It was my third such patient in a week.
Beryl had left a message with our reception: I had forgotten to give her a script for Renitec Plus when she’d been in for her consultation earlier that day.
Actually I hadn’t.
She had the script for “enalapril maleate and hydrochlorothiazide”, all properly printed, dated and signed in her bag – she just didn’t realise it was the same thing. And that’s despite me explaining the latest prescribing software magic whereby I now type in some very familiar brand name and the printer spits out some often very unpronounceable active ingredient.
I know my patient demographic is possibly a little older than most – but have you had the same problem? Patients confused about what they are taking? I’m not talking about the straightforward frusemide or thyroxine – it’s more the combination tablets, or creams or puffers. Or the pain-killers or antibiotics. Medications you really don’t want the patient to get confused about. And don’t even start with the biologics!
I know, I know – this generic prescribing has been pushed for years. And I do understand that for many years while I might have written a brand name, at the chemist the patient was offered and often accepted a generic with a different brand name. But, in general, the patients knew what was happening – the medication would have “same as xxx” printed on the label by the chemist who made the swap and/or the generic brand name was very similar to the original one on the script.
Courtesy of the sometimes very complex sounding active ingredient, this is now a whole new ballgame. Nowhere on the scripts I print does the brand name I originally typed in appear – even in brackets or small print.
I sound like I’m against generics. Of course, I’m not.

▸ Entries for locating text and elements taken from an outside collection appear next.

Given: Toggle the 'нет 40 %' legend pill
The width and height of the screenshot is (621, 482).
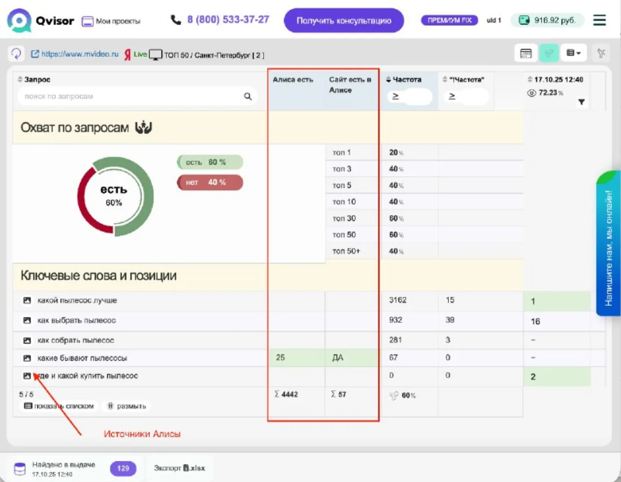Looking at the screenshot, I should (210, 182).
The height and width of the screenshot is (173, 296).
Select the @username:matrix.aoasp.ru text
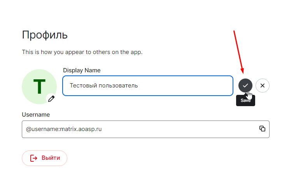coord(64,129)
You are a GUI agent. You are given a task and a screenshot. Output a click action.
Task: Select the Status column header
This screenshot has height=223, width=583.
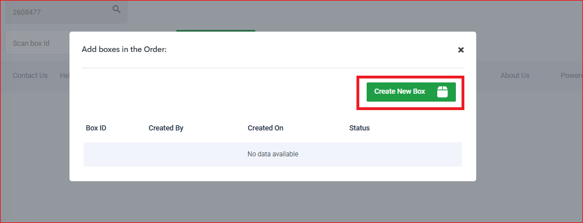[359, 128]
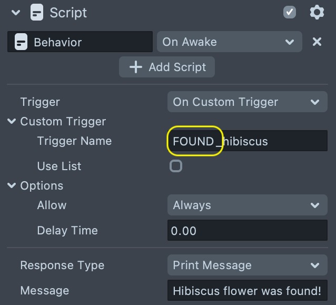Collapse the Custom Trigger section
This screenshot has width=336, height=305.
coord(12,122)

I totally understand we need to support lower costs to the PBS if we are to help ensure its long-term viability. And patients certainly need to offered a cheaper alternative if available.
An article published by NPS Medicinewise last September outlined the reasoning behind the move to make generic prescribing mandatory from February 1 this year.

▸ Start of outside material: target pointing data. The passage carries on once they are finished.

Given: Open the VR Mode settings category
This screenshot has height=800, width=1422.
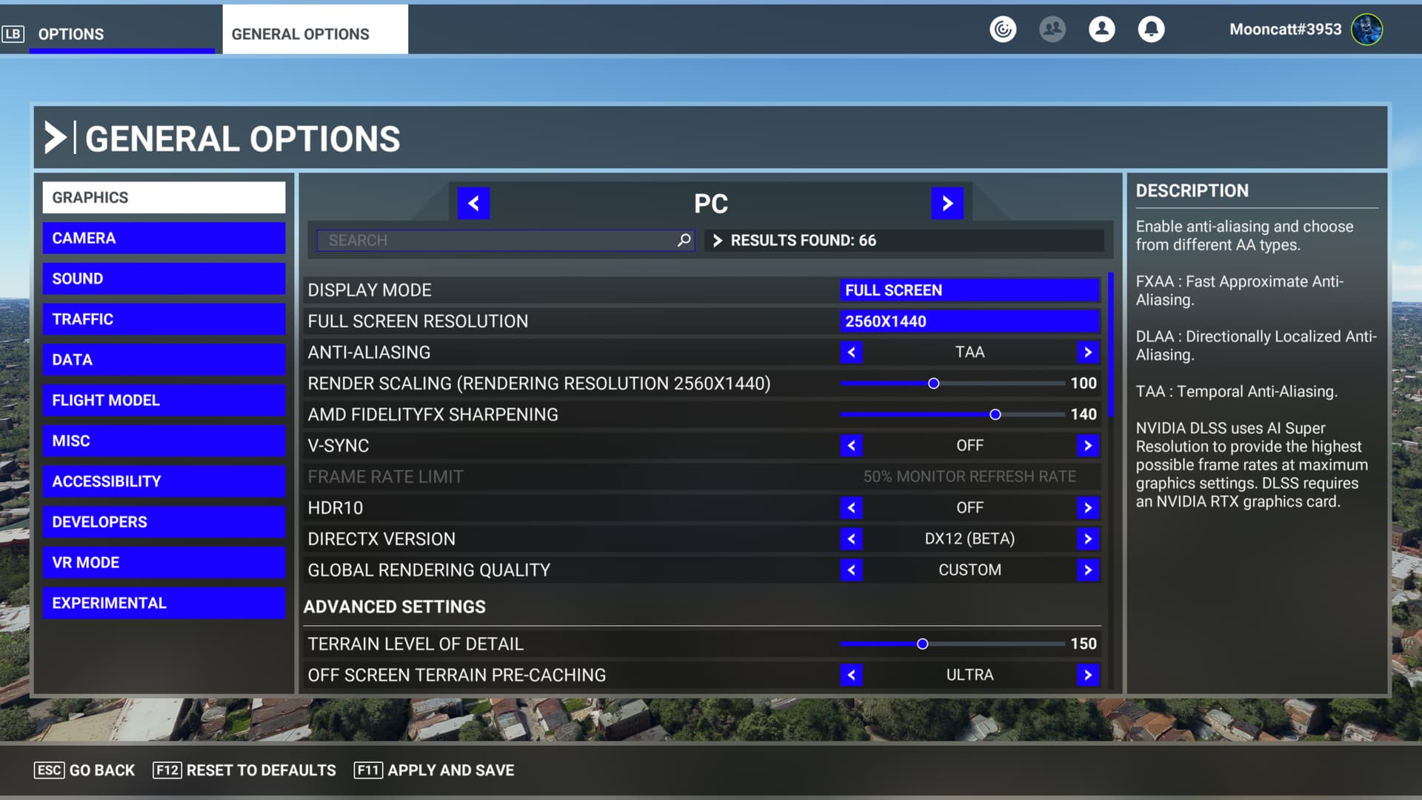Looking at the screenshot, I should (164, 562).
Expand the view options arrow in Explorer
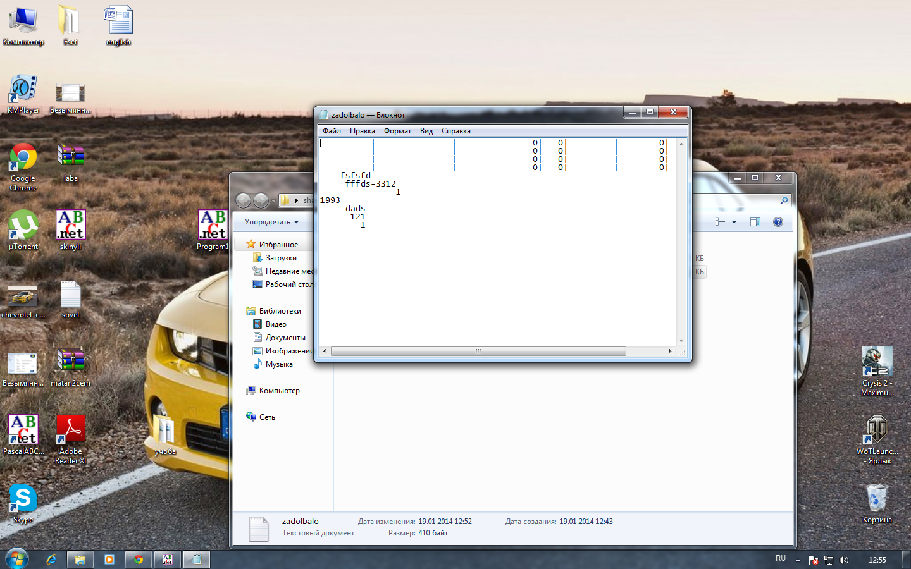The height and width of the screenshot is (569, 911). (x=734, y=222)
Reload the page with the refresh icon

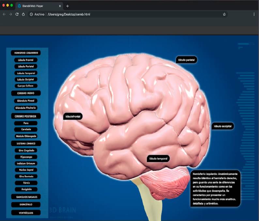coord(17,14)
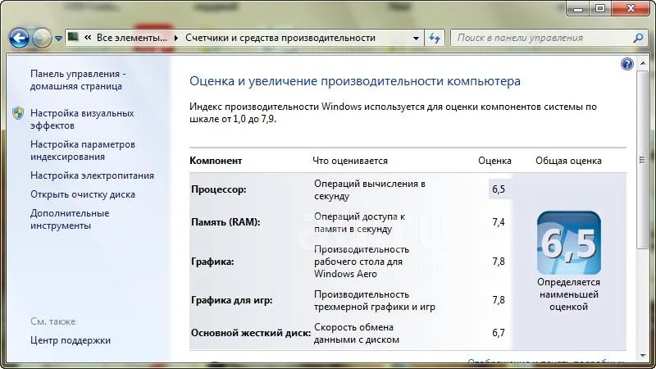The image size is (656, 369).
Task: Click the Back navigation arrow button
Action: point(20,38)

“Active ingredient prescribing aims to … support conversation between consumers, prescribers and pharmacists about options for generic and biosimilar medicines that contain the same active ingredients (and are often cheaper),” they wrote.
All very well, but when they cited an “increase in patients’ understanding of the medicines they are taking” as another major driver of the move, it really did make me wonder how widely they’d tested this theory before introducing it.

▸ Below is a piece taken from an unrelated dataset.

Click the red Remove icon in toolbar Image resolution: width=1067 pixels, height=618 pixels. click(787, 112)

Let’s get real here. It’s all about the money.
I can imagine the manufacturers of generics will be rubbing their hands with glee.
And those pharmacy chains, the ones that dispense huge volumes of generics and therefore can do special deals with manufacturers and buying in bulk (like warehouse buying if you will), would also have to be considered big winners in all this.
I’ve heard arguments on both sides of the business equation about this topic. Those that believe generic prescribing will stop big pharma trying to influence prescribers about any product that has a generic equivalent which most people would say is a good thing. Others believe the move will inherently reward those companies that only manufacture generics and contribute nothing in terms of research and development of new therapeutics. It will also act as a disincentive for pharma companies to develop new products as a short patent life followed by generic prescribing will make it harder to recoup the cost of developing that drug and bringing it to the Australian market.
There is a validity to all these arguments for and against, but that’s not my forte. Ultimately, for GPs, our litmus test has to be “is it better for the patient?” And to date, I’ve got to say no.
In the past, patients often found it hard to remember brand names. These patients are going to have no hope with some of these generic names. Even a young woman remembering they had a trial of “ethinyl oestradiol and levonorgestrel” rather than Femme-tabs in the past is a big ask and might be important for future prescribing.
And if I’m truly honest, a good part of my frustration with the advent of this mandatory requirement is that I have had no control over it. I will type in one word and out of the printer will come another. There is no acknowledgement of what I actually typed. The bean-counters have invaded my consultation room and who says they know what is best for my patient sitting in front of me?
I had a friend who had a theory that researchers created generic drug names that were impossible to pronounce so that people would automatically revert to the much simpler brand name. If he’s right then our poor patients are going to be in a pickle now.
In the meantime I plan to continue scribbling brand names in the corner of my scripts – at least until I can find a shortcut on my scriptwriting program that will do it for me.
At the very least, it might save Beryl a return visit!